Jesus tells us: Those who have been born of the flesh have to be born also of the Spirit. “Water and the Spirit,” a reference to one of the primary tools the Holy Spirit uses to give that new life and new birth, Holy Baptism, which is, as St. Paul calls it, a washing of rebirth and renewal in the Holy Spirit, and “the washing of water by the Word.” The Spirit is the one who works faith in our hearts through the Word, as it’s preached by itself and as it’s connected to water in Holy Baptism. The Spirit gives life; the flesh counts for nothing. But just because the Spirit also gives new life through the Word alone doesn’t mean Baptism is less important or is optional. The very Word through which the Spirit works faith calls us to Baptism, points us to Baptism, and attaches promises to Baptism: the promise of the forgiveness of sins and salvation, the promise of being clothed with Christ and made children of God, the promise of resurrection to a new spiritual life now, and the promise of a future resurrection of our bodies to eternal life.

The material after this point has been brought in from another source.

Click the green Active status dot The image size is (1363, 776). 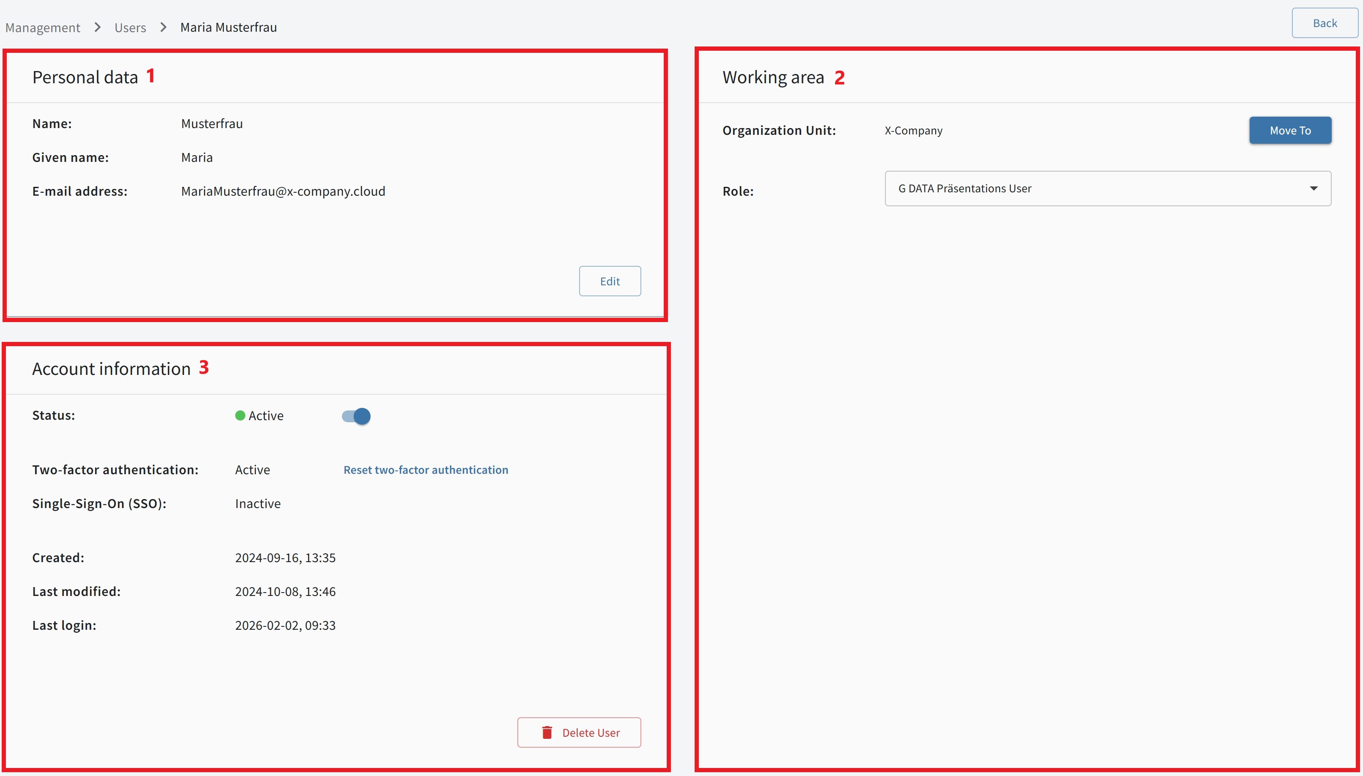point(240,416)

But what is it exactly that the Spirit draws us to, turns the eyes of our hearts to, brings us to trust in? To what does Baptism connect us? Jesus explains that to Nicodemus: As Moses lifted up the serpent in the wilderness, so must the Son of Man be lifted up, that whoever believes in him should not perish, but have eternal life. So Jesus pointed us to the Spirit, and now the Spirit, through the Gospel, points us to Jesus, the Son of Man, whom the Father sent to be lifted up on a cross, so that we might believe in Him and be saved. Just as Moses long ago made a bronze serpent and lifted it up on a pole, at God’s command, so that the Israelites who had been bitten by venomous snakes might look up at it and be mercifully healed by God from the venom that was killing them, so Jesus, the Son of Man, had to be lifted up on a cross, so that all the perishing people of the world might look to Him in faith and be saved—look to Him, no longer hanging on a cross, but now preached in the world as the One who gave His life on the cross and then took up His life again; preached in the world as the One whose death we are connected to in the eyes of God through the Sacrament of Holy Baptism, where the name of God—Father, Son, and Holy Spirit—is placed on the baptized, and the one who once was lost in Satan’s domain is rescued and given entrance into the kingdom of God.

And that’s the goal of our one God, of the Holy Trinity. That’s what the history of the world has been about. It’s why the world hasn’t been destroyed yet, in spite of people’s multiple attempts to bring the wrath of God down upon themselves with their godless behavior and their endless idolatry, with their refusal to believe the Word and to amend their sinful lives. God the Father knows that He has children who have yet to be born, and to be born again of water and Spirit, sinners who will become His children by the work of God the Spirit, who will bring them to the knowledge of God the Son, that they may not perish but have everlasting life.

We don’t talk about the Holy Trinity as a theological abstraction. No, when we talk about the Holy Trinity, we talk about the works of God the Father, God the Son, and God the Holy Spirit on our behalf—not three gods working together, but one God devoted to saving fallen man. One day we’ll understand our God a little better, when we see Him face to face after this life. For now, rejoice in Him as He has revealed Himself to us: as a Father who loved us and gave His Son for us, as the Son who loved us and gave Himself on the cross for us, and as the Holy Spirit, who gives us new birth as children of the heavenly Father by bringing us to repentance and faith in Christ Jesus. That is the true goodness of God, of the true God. To this God alone be the glory, both now and forever. Amen.